Records of locating words and elements:
## begin

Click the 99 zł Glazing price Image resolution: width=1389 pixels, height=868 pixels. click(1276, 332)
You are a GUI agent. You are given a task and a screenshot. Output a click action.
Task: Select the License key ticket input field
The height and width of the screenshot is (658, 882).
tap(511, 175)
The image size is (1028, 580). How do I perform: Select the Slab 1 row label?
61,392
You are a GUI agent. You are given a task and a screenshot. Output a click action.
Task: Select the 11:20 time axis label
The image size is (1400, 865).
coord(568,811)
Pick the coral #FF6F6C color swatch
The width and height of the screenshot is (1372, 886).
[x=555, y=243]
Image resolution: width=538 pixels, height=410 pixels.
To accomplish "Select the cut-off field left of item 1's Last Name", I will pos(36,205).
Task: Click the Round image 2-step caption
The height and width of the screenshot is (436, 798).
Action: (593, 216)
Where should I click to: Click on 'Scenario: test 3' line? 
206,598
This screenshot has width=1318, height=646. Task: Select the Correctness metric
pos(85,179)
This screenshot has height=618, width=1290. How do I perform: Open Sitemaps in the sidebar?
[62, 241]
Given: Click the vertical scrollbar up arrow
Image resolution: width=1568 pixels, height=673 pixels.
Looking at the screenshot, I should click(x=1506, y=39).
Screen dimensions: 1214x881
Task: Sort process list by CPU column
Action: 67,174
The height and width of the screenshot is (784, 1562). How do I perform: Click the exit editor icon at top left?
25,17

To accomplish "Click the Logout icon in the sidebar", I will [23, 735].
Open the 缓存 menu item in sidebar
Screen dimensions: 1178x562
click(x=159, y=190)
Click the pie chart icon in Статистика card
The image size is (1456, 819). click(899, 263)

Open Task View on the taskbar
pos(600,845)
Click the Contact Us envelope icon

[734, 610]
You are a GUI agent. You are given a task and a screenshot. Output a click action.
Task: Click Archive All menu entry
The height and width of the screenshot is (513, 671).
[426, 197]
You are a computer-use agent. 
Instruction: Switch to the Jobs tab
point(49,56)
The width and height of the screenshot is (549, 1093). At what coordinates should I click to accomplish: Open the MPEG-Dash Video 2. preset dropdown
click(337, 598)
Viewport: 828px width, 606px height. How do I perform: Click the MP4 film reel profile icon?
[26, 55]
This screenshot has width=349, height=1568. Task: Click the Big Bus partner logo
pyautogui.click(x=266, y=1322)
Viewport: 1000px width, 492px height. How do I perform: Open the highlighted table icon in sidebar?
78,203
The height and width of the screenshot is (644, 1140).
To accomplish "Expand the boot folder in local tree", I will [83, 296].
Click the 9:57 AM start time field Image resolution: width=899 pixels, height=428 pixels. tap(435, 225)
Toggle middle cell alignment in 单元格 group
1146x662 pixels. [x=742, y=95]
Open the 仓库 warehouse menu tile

## end

> **Exercise**
Write out the material again from the line that contains "will [23, 735]." through the line that contains "The image size is (1456, 819).", swapping "pie chart" for "bar chart" and leaving everything else unchanged.

> **Answer**
To accomplish "Click the Logout icon in the sidebar", I will [23, 735].
Open the 缓存 menu item in sidebar
Screen dimensions: 1178x562
click(x=159, y=190)
Click the bar chart icon in Статистика card
The image size is (1456, 819). click(899, 263)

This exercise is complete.